#000112 – 08 de março de 2020

Um certo paradoxo é bastante frequente nas histórias sobre Inteligência Artificial. Para que a emergência da consciência seja mais credível, acontece em réplicas nossas com rosto humano. É o seguinte:

O androide torna-se ou sempre foi consciente. E debate-se com as contradições habituais. São, curiosamente, questões existenciais humanas, não questões de uma máquina. O que é ser humano? Existe livre arbítrio? Perdendo as memórias, perde-se o eu? O paradoxo é que a máquina apresenta este comportamento atormentado também em privado, sem nenhum humano presente.

Ora, a emergência da consciência em software, segundo contornos que vêm de Turing, pode ser concebida como a passagem de uma simulação a algo com uma ontologia. Trata-se do processo que transforma a imitação em existência. Software que se tornasse consciente, seria consciente do facto de que é software. Por isso, a simulação só teria sentido na presença de humanos. Em privado, a inteligência daquela máquina seria plenamente e conscientemente artificial.

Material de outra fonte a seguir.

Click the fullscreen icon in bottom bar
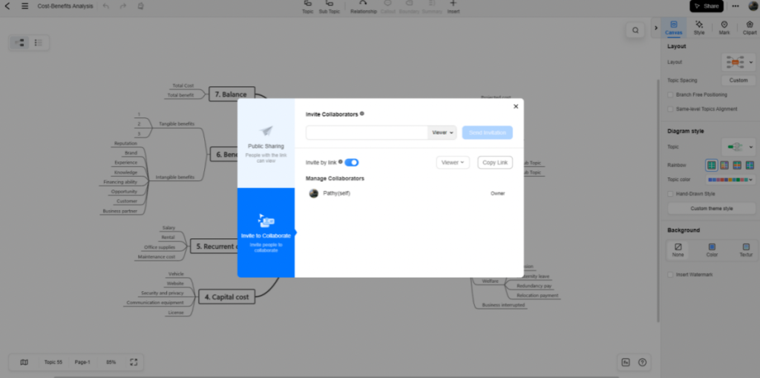This screenshot has width=760, height=378. pyautogui.click(x=134, y=362)
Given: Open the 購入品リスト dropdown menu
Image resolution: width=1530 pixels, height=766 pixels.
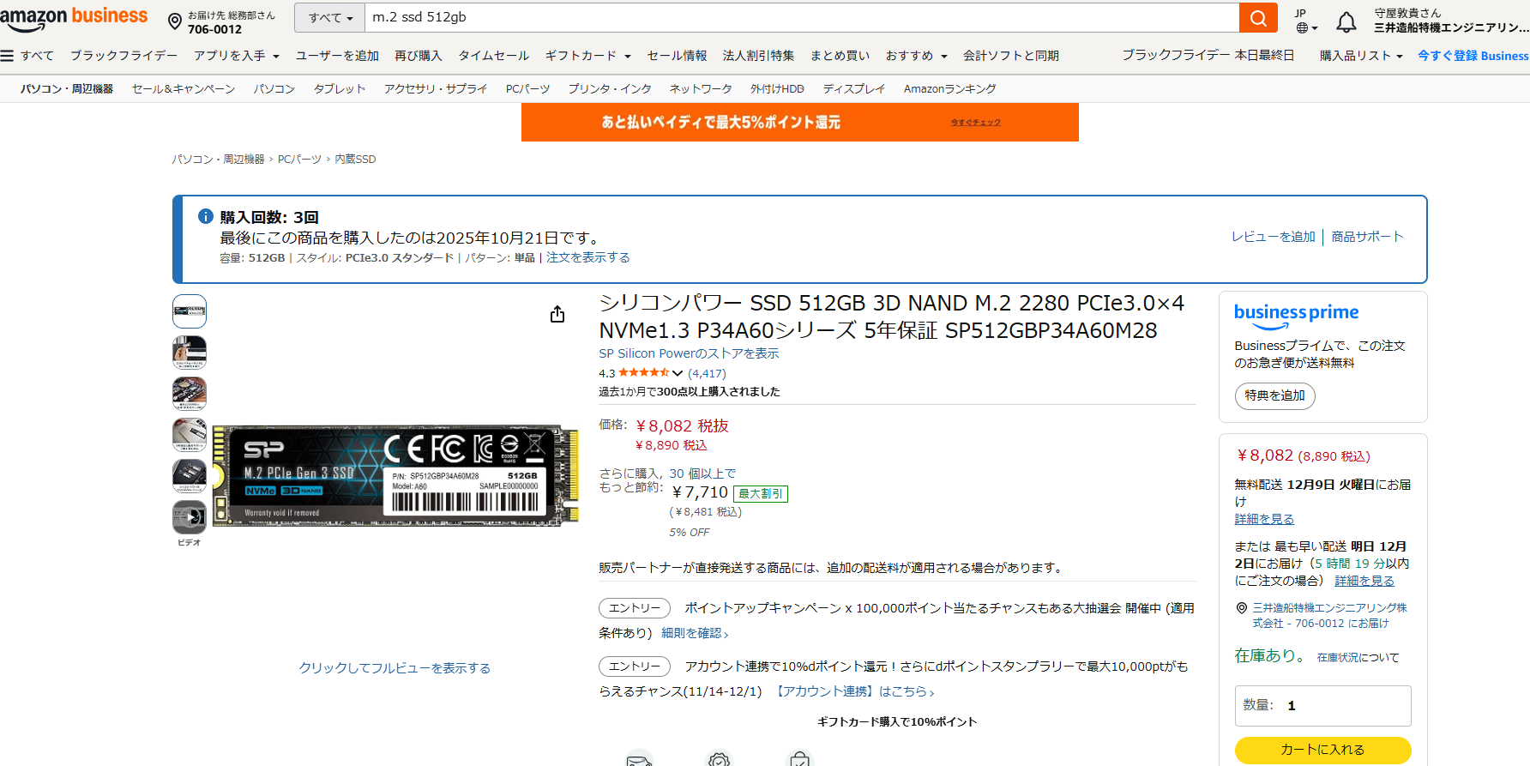Looking at the screenshot, I should (1361, 56).
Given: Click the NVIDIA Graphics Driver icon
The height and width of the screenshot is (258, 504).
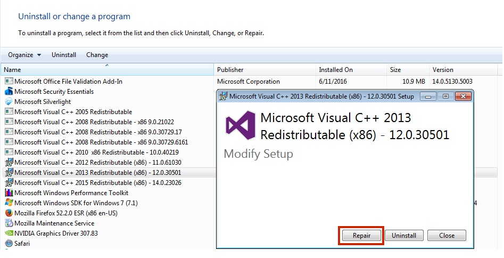Looking at the screenshot, I should click(9, 233).
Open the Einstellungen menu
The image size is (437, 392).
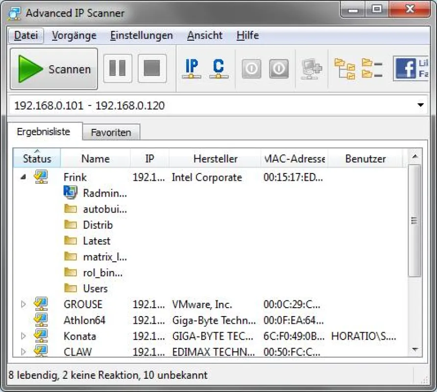point(142,35)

A maior parte destas histórias acaba por restringir tudo à questão de quão sofisticada pode ser uma simulação. E isto tem consequências. A nossa própria existência é questionada por alguns pensadores nesses mesmos termos. Há quem dê crédito à Hipótese da Simulação, que argumenta que a realidade é uma simulação, muito provavelmente uma simulação de computador. Este extremo estreitar da nossa cultura vem da preponderância das ciências da informação e da hegemonia da metáfora que criou um novo dualismo, hardware/software, a substituir o antigo corpo/mente.

Nas histórias que contamos, cabe-nos desafiar esta narrativa demasiado consensual, inventar mundos para personagens irrequietas, perseguir novos paradoxos, colocar questões sobre a condição humana.